» Exercise directions
Word for word, restate the lines from the one holding "Task: Click the rain cloud icon at 21:00" through the last line of the material below, and leave every picture out.

» Given data
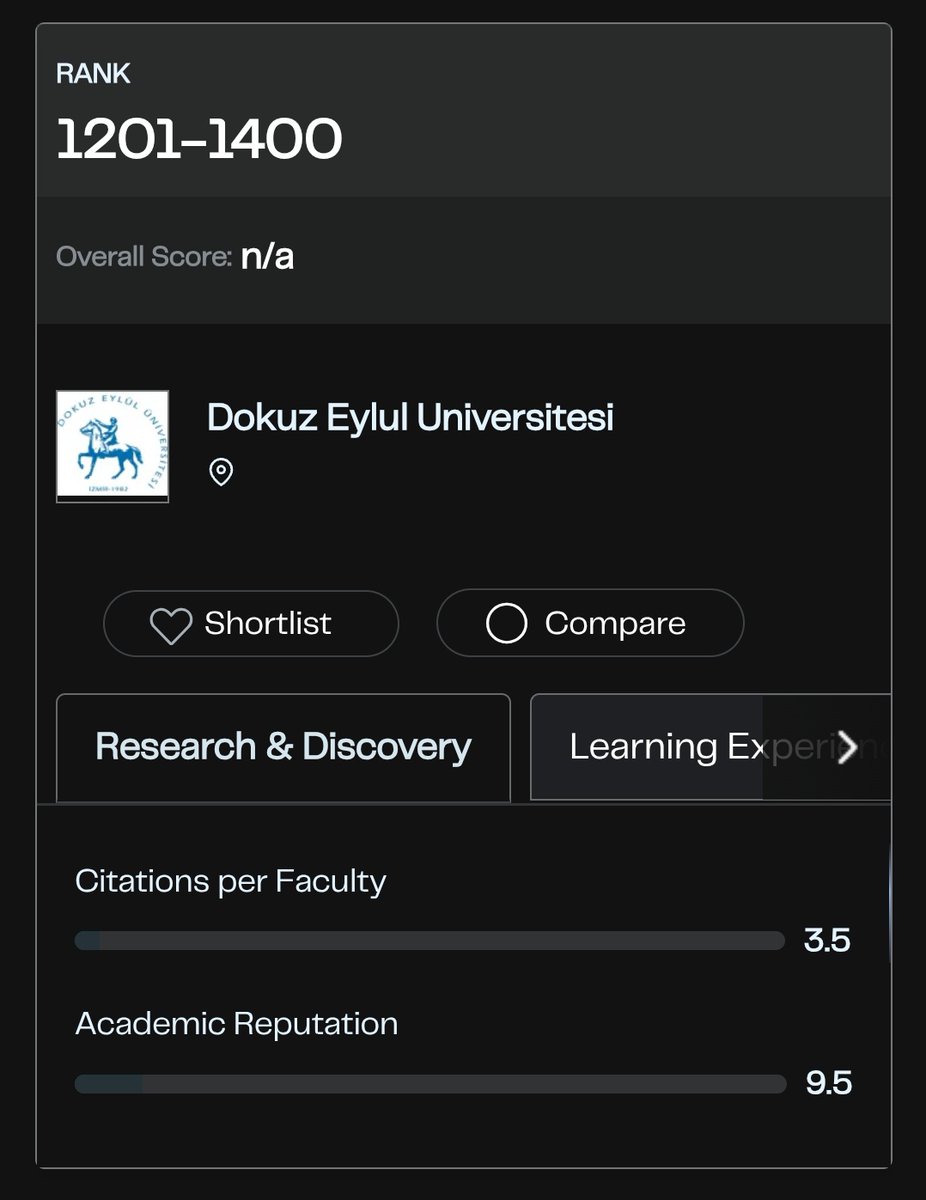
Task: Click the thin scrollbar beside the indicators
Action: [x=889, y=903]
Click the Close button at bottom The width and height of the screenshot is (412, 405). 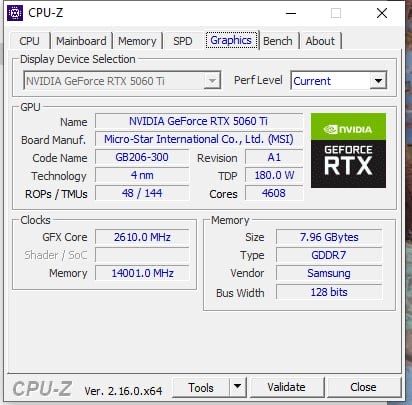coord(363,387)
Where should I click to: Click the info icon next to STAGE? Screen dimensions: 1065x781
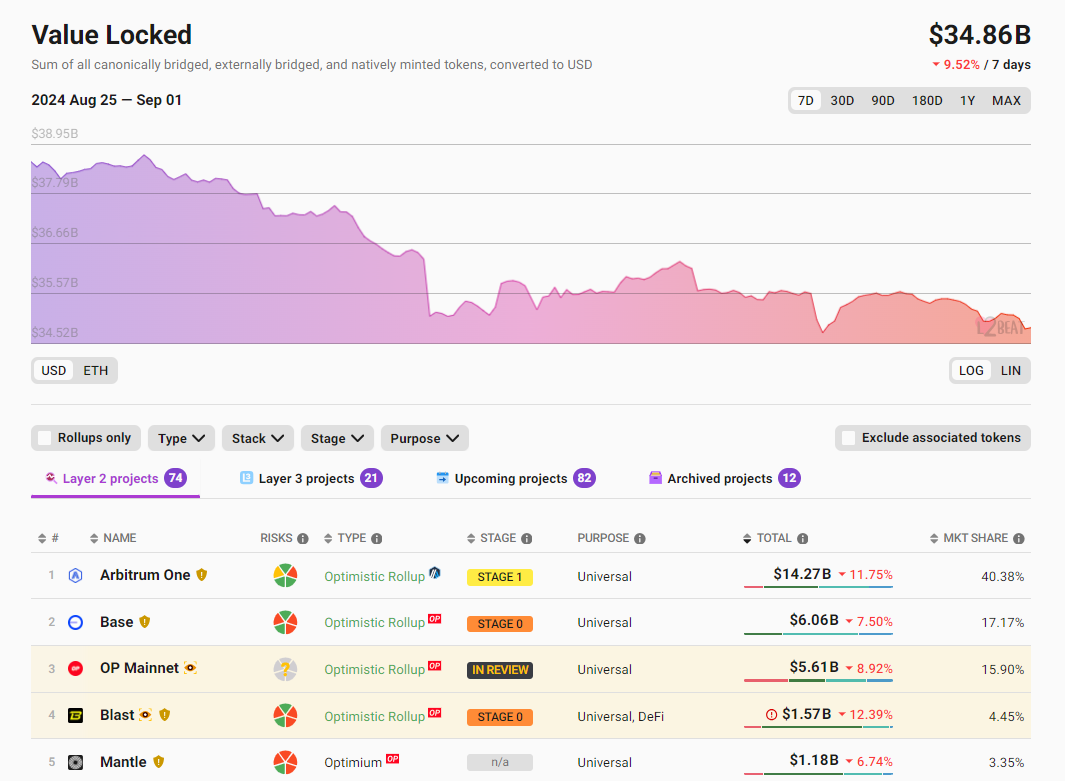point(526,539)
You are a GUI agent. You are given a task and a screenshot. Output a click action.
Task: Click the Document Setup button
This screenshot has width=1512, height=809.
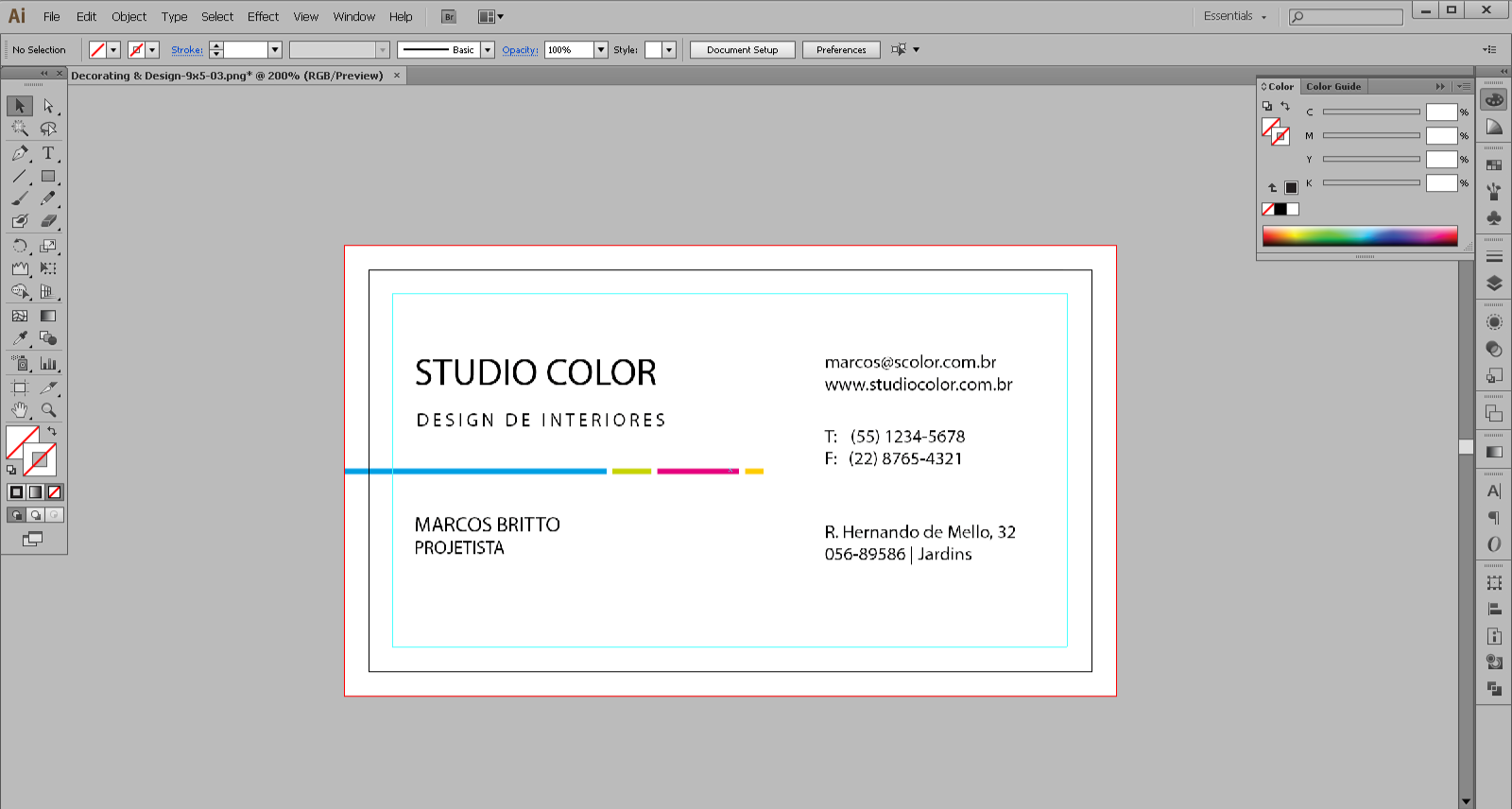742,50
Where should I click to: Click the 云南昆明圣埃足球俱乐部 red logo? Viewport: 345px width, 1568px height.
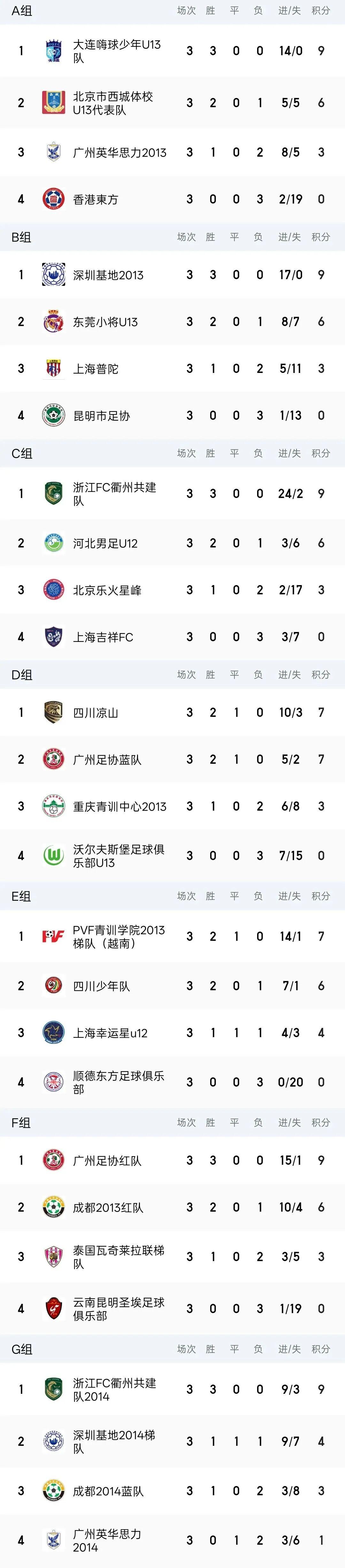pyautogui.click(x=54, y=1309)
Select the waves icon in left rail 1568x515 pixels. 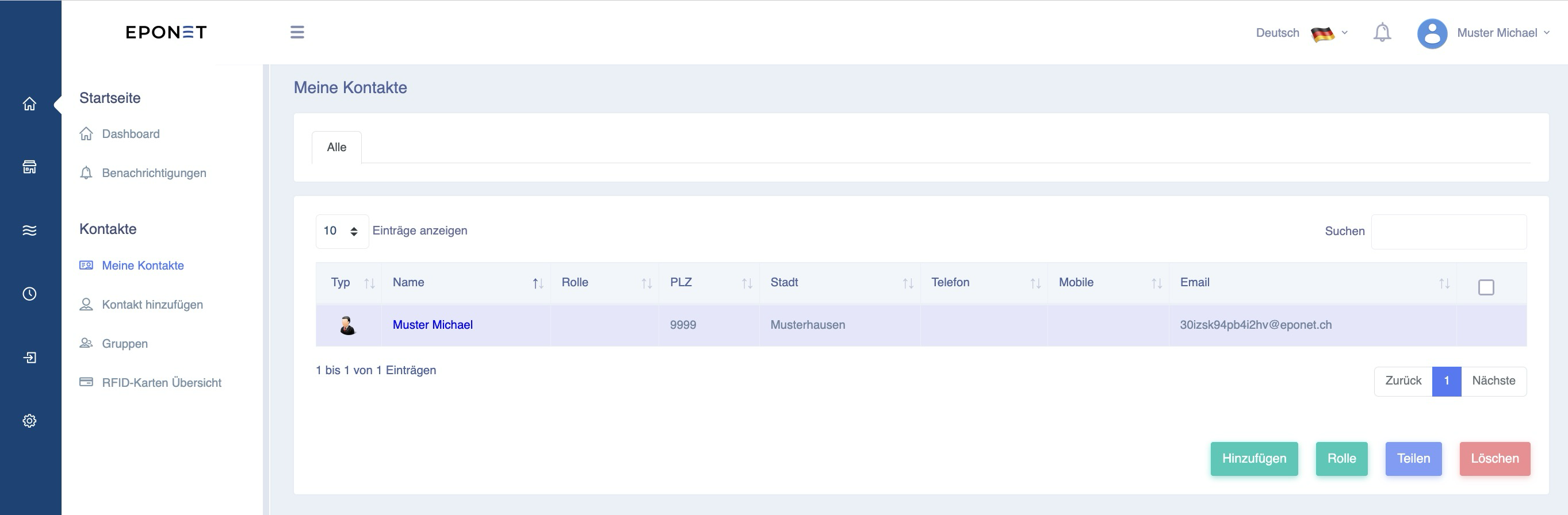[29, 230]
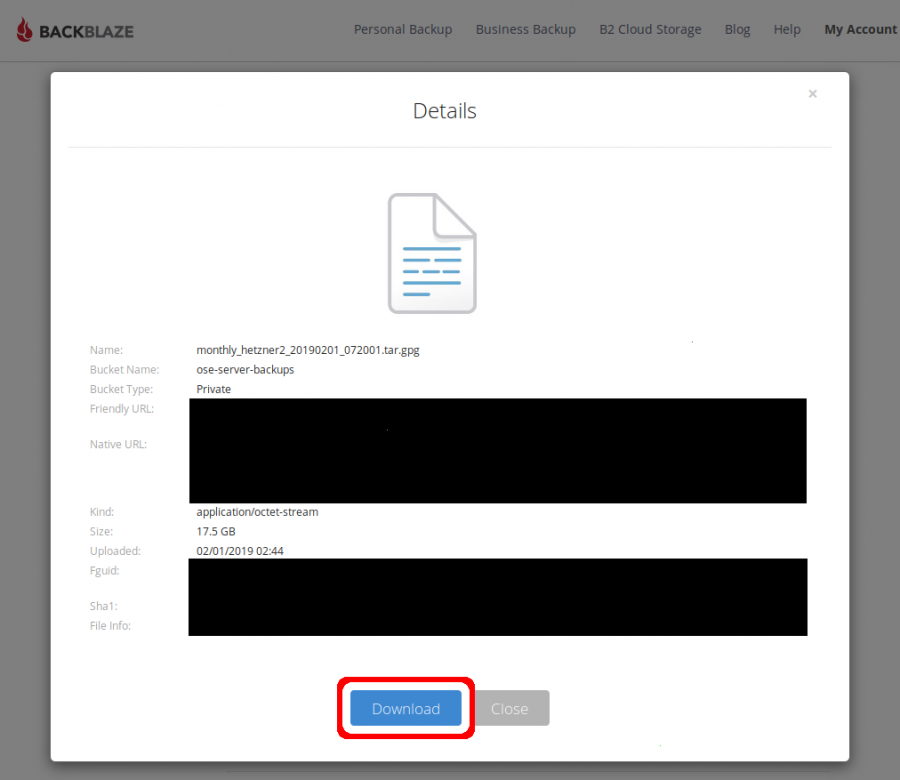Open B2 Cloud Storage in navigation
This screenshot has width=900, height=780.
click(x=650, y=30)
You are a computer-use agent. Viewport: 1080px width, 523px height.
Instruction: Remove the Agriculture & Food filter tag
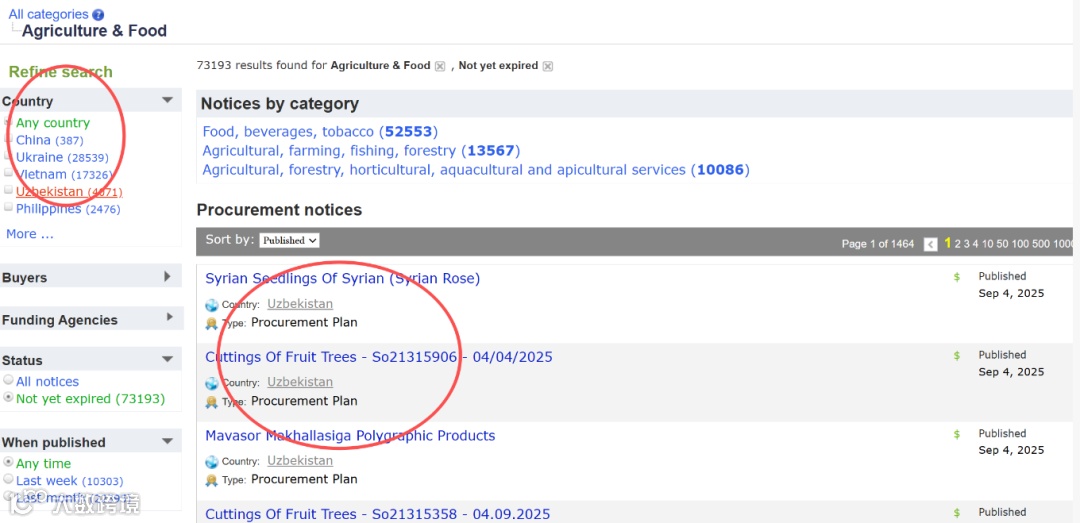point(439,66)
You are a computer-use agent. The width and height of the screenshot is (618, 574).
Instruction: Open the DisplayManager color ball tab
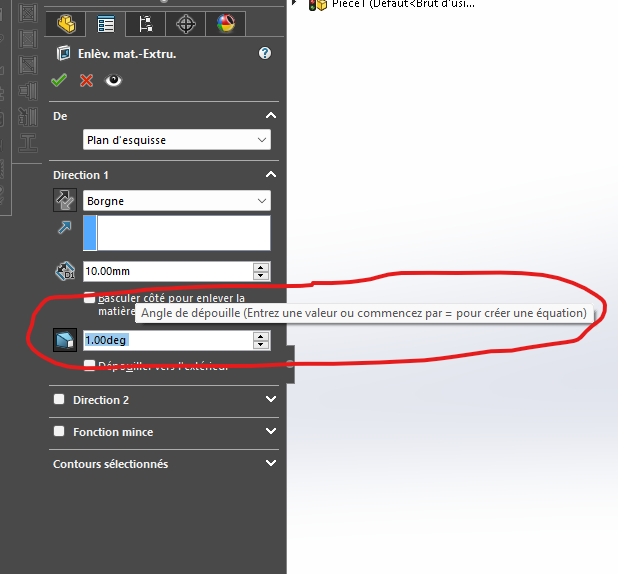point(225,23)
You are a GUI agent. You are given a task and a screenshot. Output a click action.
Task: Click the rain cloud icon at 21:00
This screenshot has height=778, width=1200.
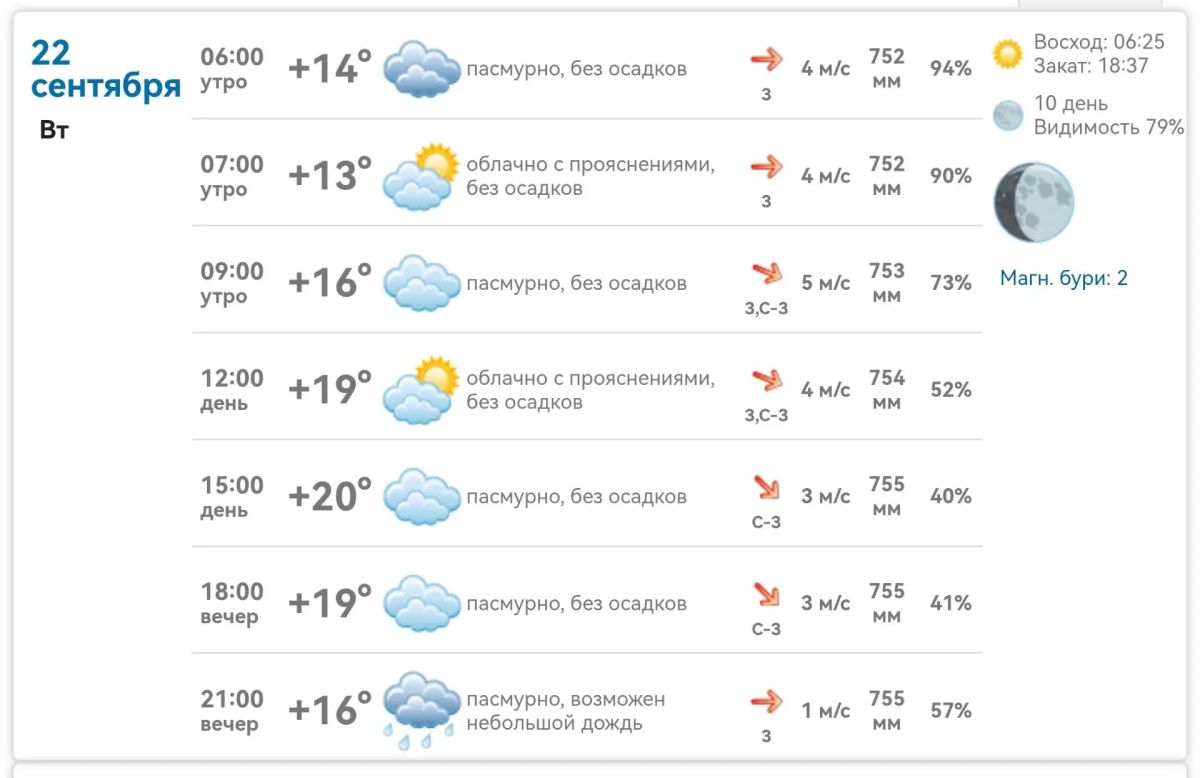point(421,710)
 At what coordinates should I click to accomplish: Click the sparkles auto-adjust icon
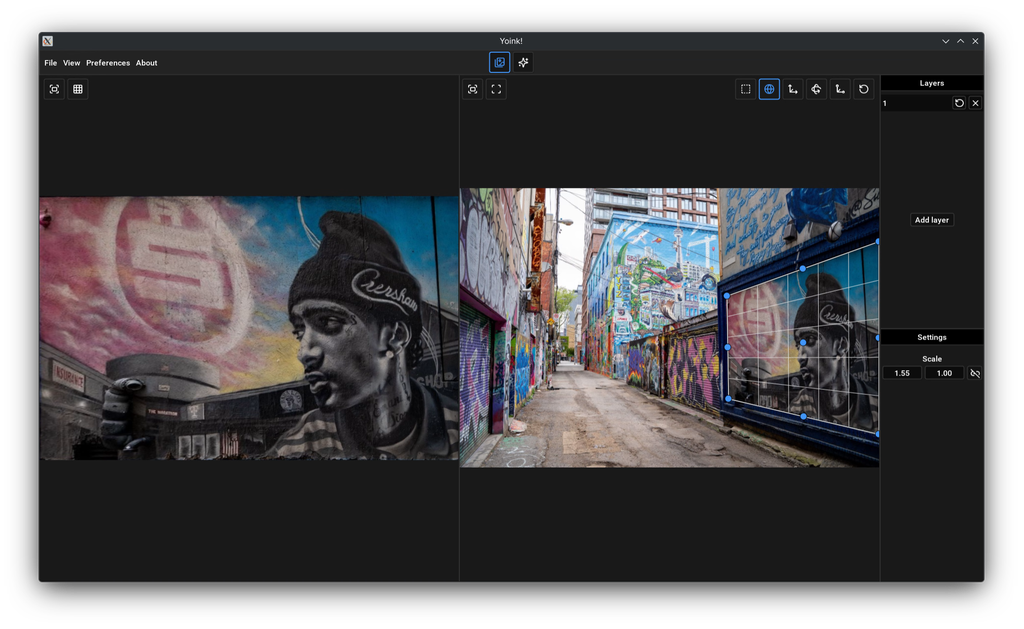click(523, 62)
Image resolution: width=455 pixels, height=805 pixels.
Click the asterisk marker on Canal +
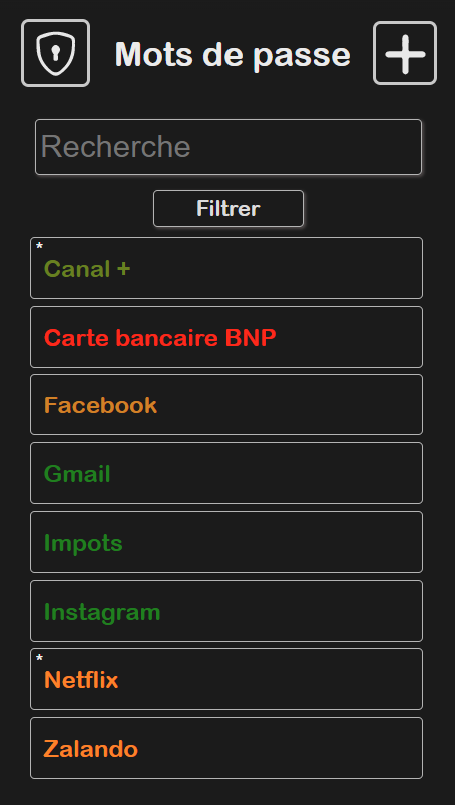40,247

» Result of the exercise
Task: Click the rain cloud icon at 21:00
This screenshot has height=778, width=1200.
point(421,710)
 At what coordinates should I click to accomplish: Click the sparkles auto-adjust icon
click(523, 62)
Image resolution: width=455 pixels, height=805 pixels.
Click the asterisk marker on Canal +
40,247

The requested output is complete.